Records from a collection:
========
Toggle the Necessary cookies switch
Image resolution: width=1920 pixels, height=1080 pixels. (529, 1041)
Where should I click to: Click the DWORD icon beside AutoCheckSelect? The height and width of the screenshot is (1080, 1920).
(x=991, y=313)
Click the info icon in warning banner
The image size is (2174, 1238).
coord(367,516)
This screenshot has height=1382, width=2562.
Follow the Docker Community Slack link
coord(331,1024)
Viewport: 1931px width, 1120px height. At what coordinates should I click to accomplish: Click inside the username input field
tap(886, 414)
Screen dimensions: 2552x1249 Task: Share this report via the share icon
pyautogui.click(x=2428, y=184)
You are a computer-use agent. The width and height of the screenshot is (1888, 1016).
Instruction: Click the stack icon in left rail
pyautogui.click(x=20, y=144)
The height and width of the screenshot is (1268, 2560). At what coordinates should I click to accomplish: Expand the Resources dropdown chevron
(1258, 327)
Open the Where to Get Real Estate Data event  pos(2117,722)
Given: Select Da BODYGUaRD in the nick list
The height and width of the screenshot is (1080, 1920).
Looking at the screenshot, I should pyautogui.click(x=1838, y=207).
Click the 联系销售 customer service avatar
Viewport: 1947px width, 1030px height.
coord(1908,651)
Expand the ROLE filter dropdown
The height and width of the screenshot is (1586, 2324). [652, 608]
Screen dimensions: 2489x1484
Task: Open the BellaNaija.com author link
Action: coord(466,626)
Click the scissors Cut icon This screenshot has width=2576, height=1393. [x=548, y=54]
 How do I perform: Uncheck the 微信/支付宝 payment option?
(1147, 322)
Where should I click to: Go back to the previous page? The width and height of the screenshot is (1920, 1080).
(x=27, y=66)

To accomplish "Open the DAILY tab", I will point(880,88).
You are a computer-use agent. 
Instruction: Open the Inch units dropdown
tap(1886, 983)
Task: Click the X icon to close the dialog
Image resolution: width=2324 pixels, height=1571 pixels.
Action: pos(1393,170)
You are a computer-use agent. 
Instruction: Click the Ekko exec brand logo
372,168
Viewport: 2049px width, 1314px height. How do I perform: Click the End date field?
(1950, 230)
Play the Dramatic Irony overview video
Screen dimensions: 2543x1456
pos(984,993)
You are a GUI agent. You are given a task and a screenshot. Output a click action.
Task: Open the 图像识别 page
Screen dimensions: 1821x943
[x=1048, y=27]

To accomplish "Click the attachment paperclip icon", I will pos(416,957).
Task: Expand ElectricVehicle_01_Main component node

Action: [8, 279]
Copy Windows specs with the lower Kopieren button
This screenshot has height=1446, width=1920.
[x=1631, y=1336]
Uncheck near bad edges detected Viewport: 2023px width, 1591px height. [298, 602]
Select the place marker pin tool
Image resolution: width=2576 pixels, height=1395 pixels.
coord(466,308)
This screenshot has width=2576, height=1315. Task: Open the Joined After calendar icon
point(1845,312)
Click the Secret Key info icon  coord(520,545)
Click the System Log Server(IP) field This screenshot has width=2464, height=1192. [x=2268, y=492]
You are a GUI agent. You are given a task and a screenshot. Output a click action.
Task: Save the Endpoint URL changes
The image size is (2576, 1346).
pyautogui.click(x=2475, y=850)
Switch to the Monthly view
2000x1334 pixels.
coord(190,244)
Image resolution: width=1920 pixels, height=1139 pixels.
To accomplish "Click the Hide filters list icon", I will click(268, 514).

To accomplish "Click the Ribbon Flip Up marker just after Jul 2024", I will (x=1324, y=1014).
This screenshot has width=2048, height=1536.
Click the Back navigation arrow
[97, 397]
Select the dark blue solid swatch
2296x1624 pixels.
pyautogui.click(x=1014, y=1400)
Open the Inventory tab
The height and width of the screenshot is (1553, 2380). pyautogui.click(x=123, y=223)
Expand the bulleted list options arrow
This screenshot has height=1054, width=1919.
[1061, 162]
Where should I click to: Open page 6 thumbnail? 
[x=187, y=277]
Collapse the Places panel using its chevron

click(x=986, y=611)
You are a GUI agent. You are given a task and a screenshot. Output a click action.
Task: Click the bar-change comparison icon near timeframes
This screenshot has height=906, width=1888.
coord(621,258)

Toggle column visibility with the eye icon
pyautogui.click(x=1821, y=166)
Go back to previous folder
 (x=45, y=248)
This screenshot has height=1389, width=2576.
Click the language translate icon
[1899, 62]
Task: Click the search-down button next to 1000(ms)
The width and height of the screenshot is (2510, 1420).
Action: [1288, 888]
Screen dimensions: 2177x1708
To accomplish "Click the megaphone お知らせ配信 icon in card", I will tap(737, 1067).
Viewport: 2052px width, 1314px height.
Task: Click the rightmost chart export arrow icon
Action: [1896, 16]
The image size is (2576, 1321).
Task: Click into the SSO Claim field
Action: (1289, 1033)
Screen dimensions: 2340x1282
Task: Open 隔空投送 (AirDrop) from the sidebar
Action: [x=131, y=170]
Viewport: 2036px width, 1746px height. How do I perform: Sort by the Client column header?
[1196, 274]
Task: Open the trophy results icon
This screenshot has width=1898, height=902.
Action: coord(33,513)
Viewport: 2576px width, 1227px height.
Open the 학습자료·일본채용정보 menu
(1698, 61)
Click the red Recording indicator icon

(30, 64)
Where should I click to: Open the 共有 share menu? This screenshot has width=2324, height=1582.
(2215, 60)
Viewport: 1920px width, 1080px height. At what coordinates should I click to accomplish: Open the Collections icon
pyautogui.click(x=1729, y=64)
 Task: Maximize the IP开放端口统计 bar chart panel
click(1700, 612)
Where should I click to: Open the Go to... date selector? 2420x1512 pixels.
========
• [Exercise]:
Your answer should be the exact lines above from the one with "Go back to previous folder" through the one with "Screen dimensions: 2177x1708", both included, and nothing besides.

• [Answer to this problem]:
Go back to previous folder
 (x=45, y=248)
This screenshot has height=1389, width=2576.
Click the language translate icon
[1899, 62]
Task: Click the search-down button next to 1000(ms)
The width and height of the screenshot is (2510, 1420).
Action: [1288, 888]
Screen dimensions: 2177x1708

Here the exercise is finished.